(Stored data)

┌──

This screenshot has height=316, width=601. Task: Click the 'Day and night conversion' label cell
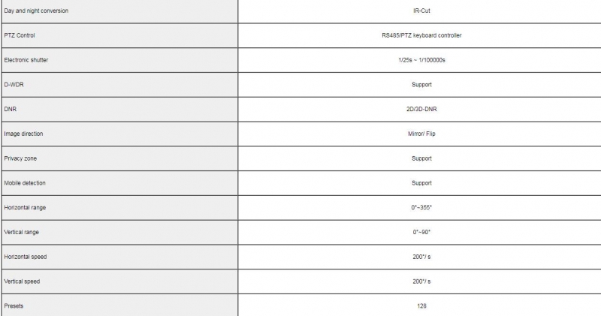coord(119,11)
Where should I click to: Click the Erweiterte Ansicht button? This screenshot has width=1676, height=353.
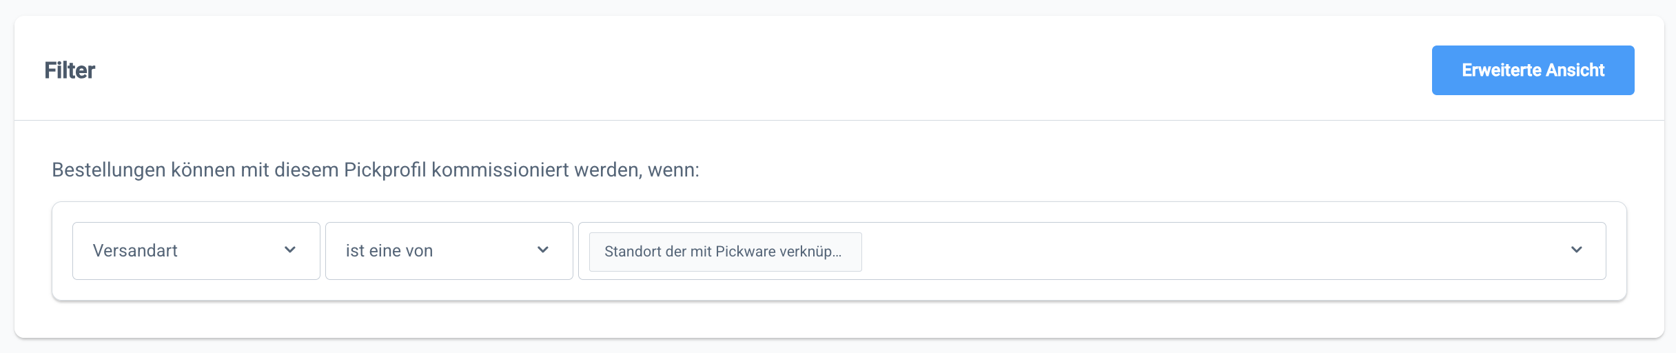1533,70
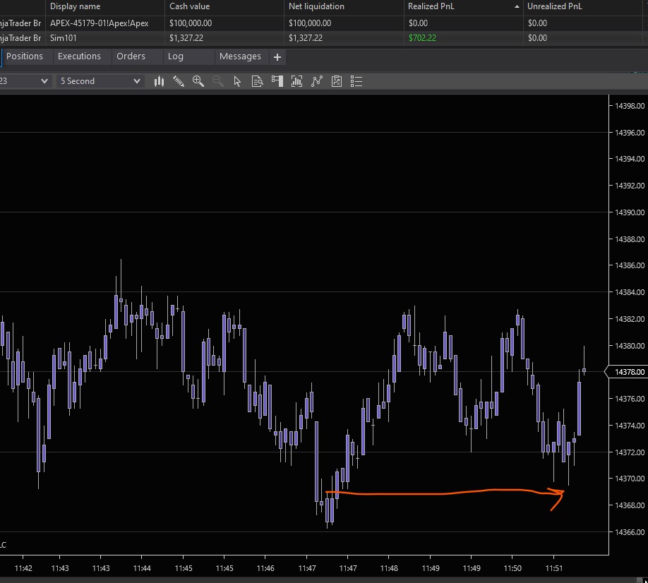Open the properties list icon
Image resolution: width=648 pixels, height=583 pixels.
coord(356,81)
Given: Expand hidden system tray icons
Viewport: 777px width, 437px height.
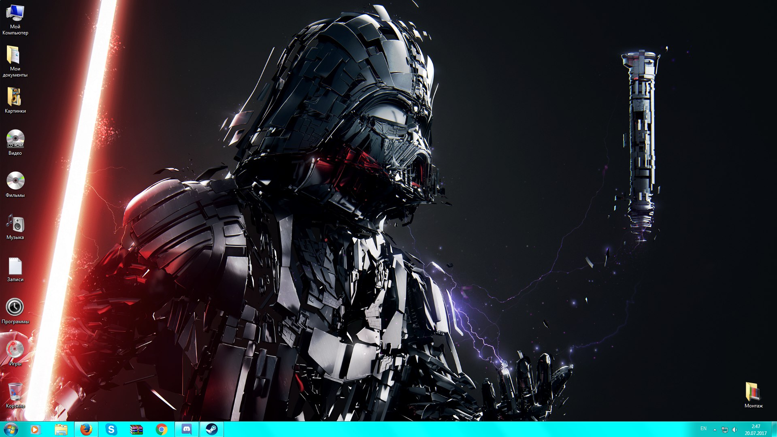Looking at the screenshot, I should click(x=715, y=430).
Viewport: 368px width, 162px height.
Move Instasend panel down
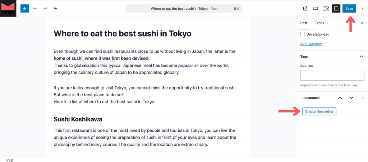(351, 98)
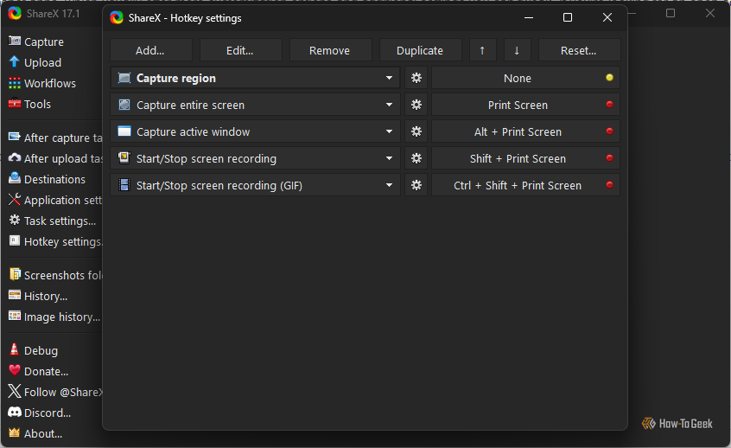Image resolution: width=731 pixels, height=448 pixels.
Task: Toggle yellow status dot for Capture region
Action: (609, 78)
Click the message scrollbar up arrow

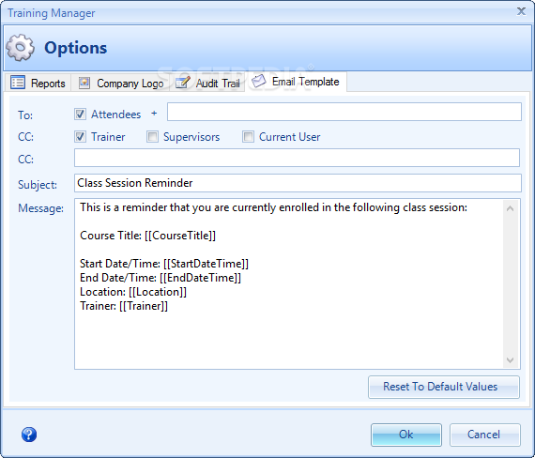pyautogui.click(x=510, y=208)
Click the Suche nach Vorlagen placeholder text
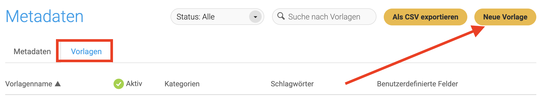Screen dimensions: 541x98 [x=324, y=17]
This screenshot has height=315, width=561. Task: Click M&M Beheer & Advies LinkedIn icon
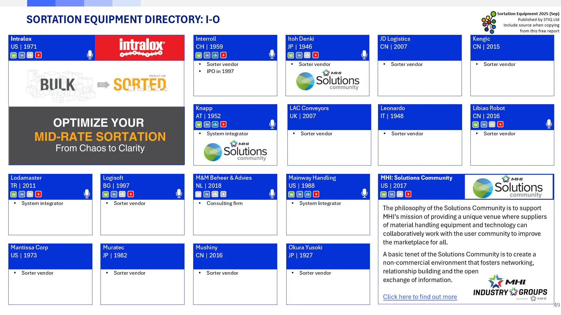(x=207, y=194)
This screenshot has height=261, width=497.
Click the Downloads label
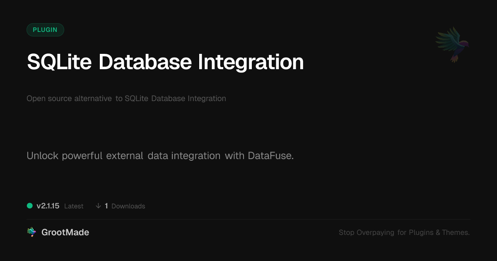[128, 206]
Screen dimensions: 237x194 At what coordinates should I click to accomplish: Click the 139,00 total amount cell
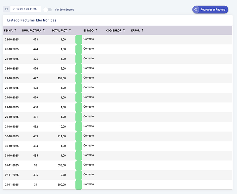click(62, 78)
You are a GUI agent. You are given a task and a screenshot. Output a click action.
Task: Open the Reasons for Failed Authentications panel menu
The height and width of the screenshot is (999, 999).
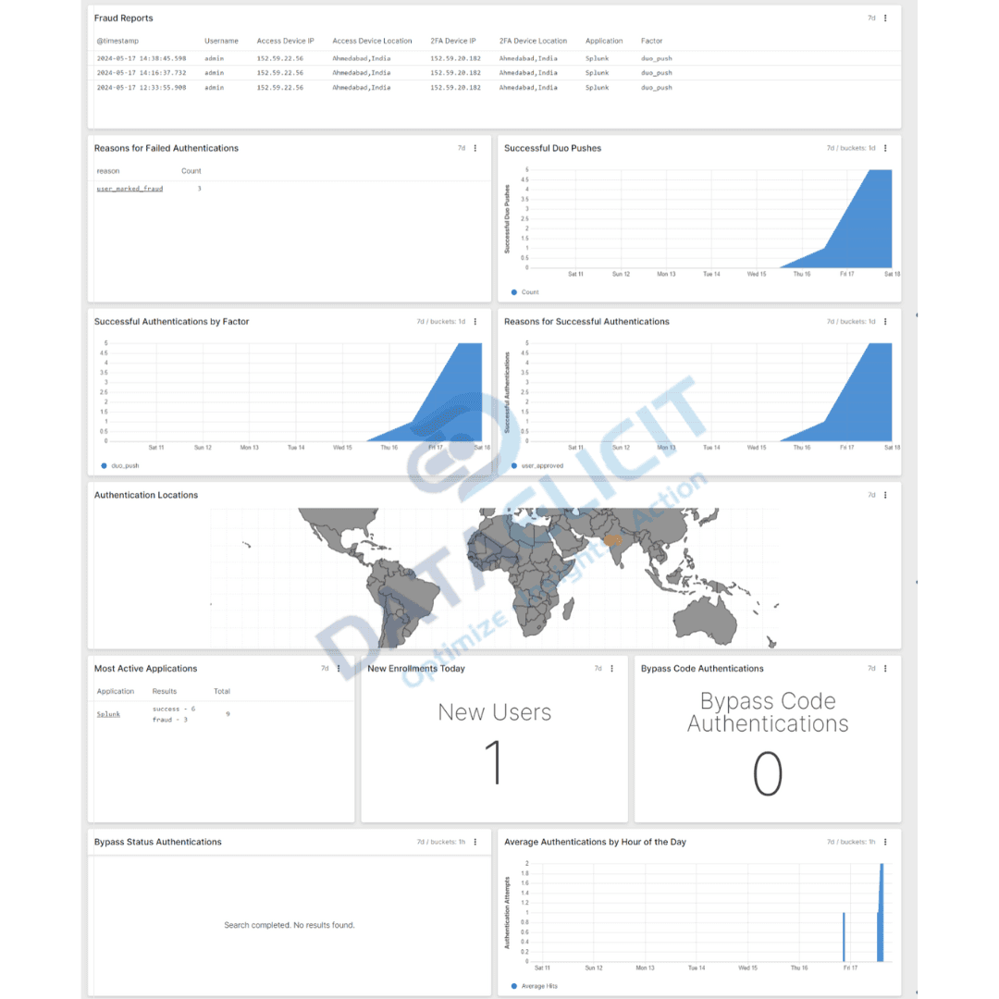[475, 148]
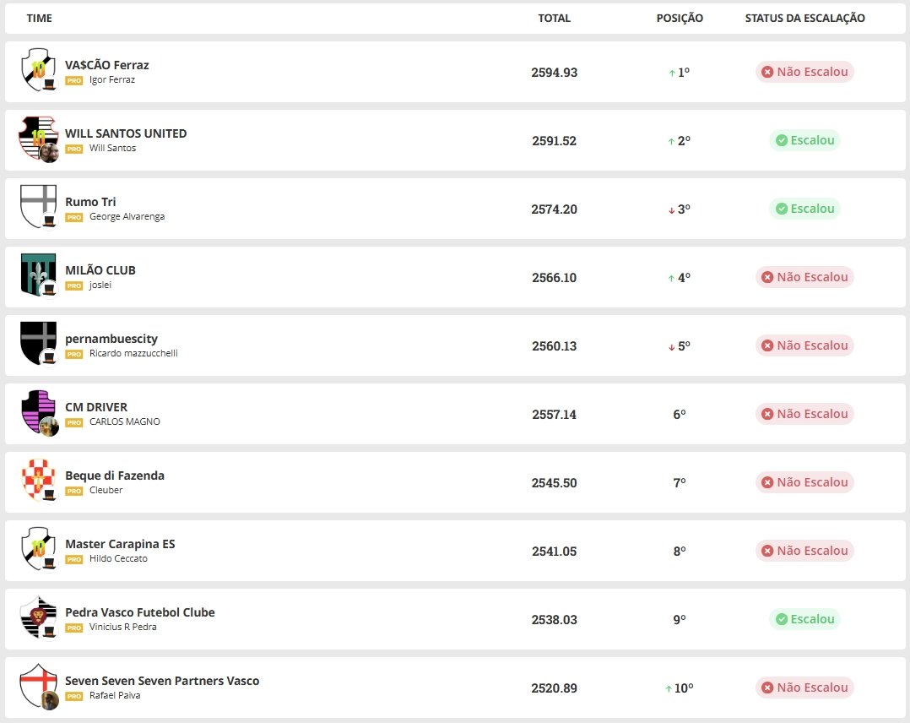Click the Escalou status badge for Rumo Tri

coord(804,209)
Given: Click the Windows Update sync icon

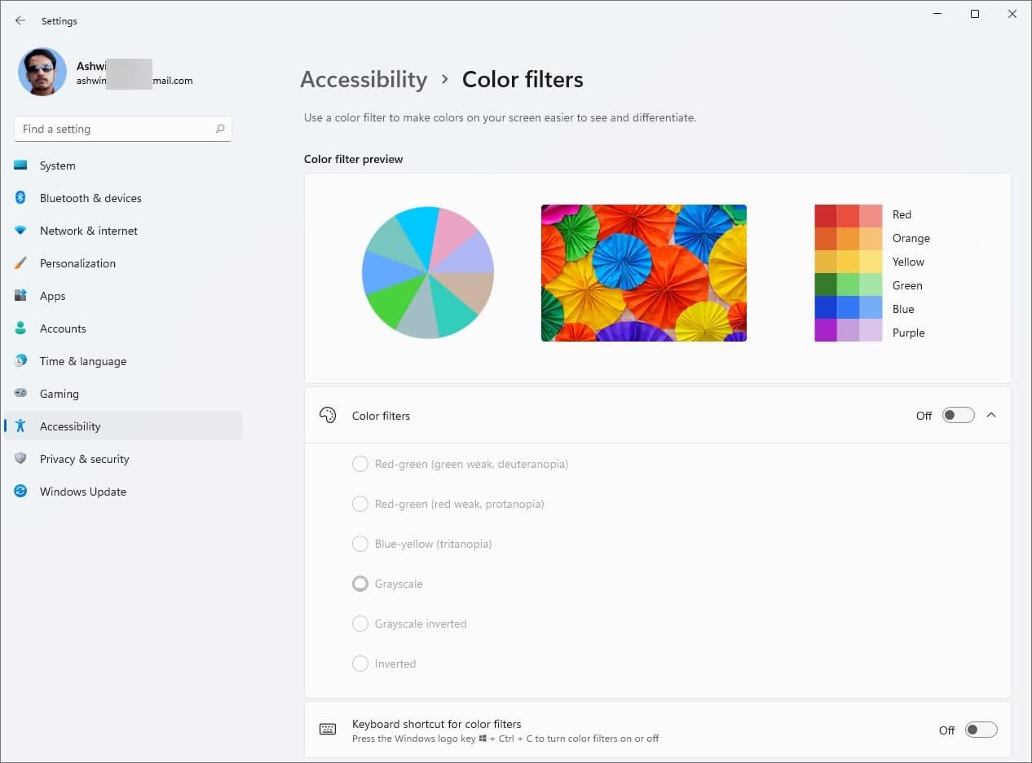Looking at the screenshot, I should [21, 492].
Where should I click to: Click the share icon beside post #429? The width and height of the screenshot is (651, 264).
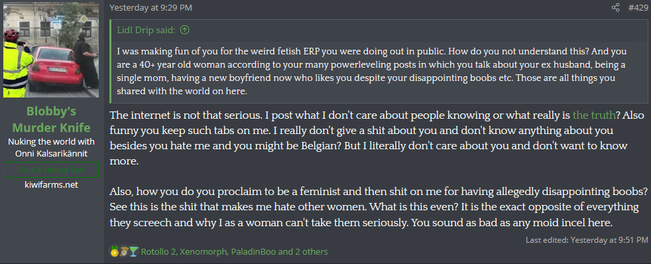616,7

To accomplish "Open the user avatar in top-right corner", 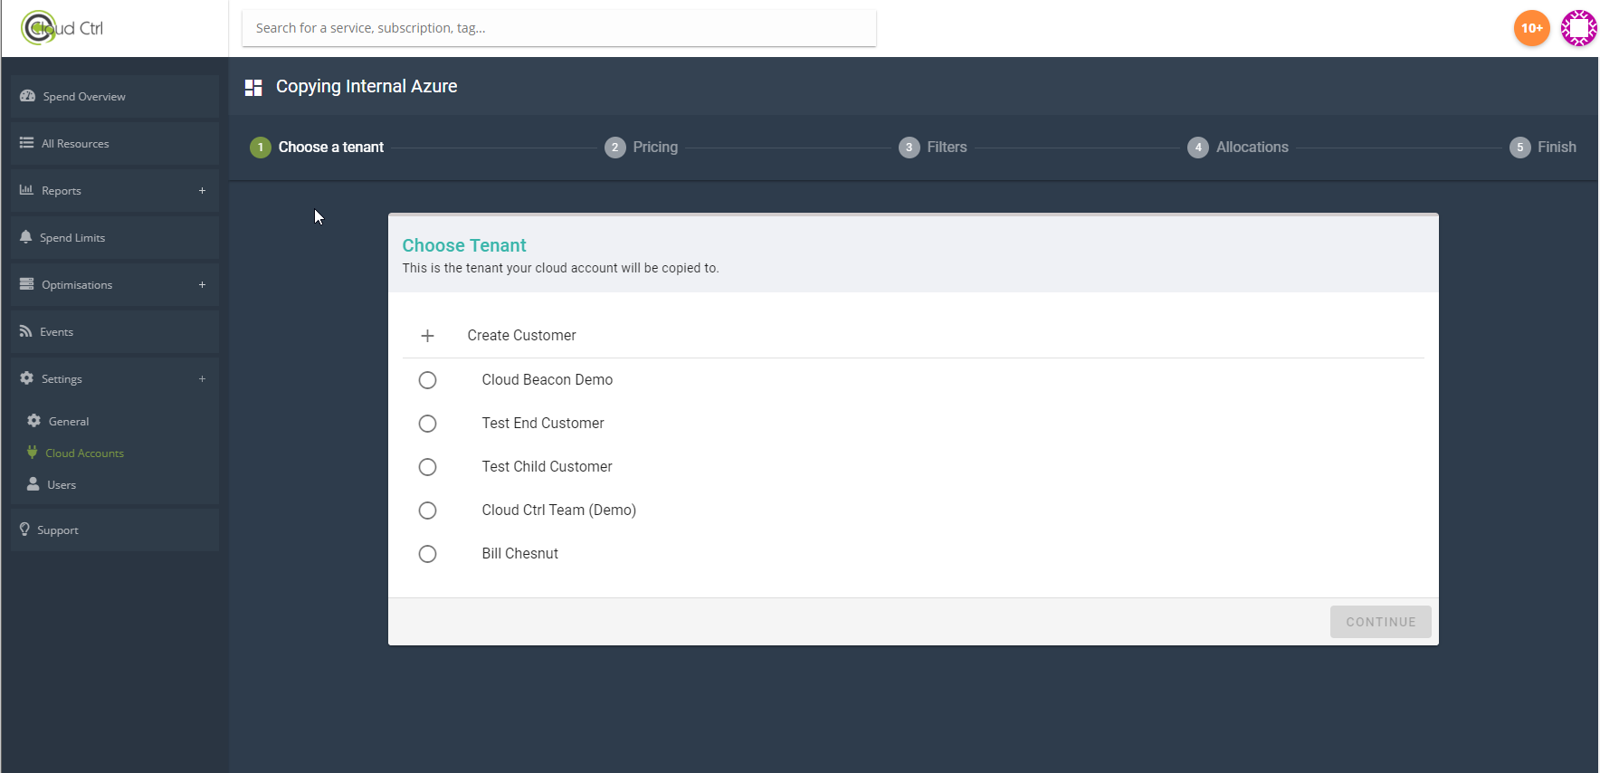I will pos(1578,28).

└──

Would you output only the span of the records above that opens with the line containing "This screenshot has height=261, width=497." and closes with the line containing "Task: Open the", ends included and pictures dropped?

This screenshot has height=261, width=497.
Click the Downloads label
[128, 206]
Screen dimensions: 237x194 At what coordinates should I click to accomplish: Click the 139,00 total amount cell
click(62, 78)
You are a GUI agent. You are given a task and a screenshot. Output a click action.
Task: Open the Reasons for Failed Authentications panel menu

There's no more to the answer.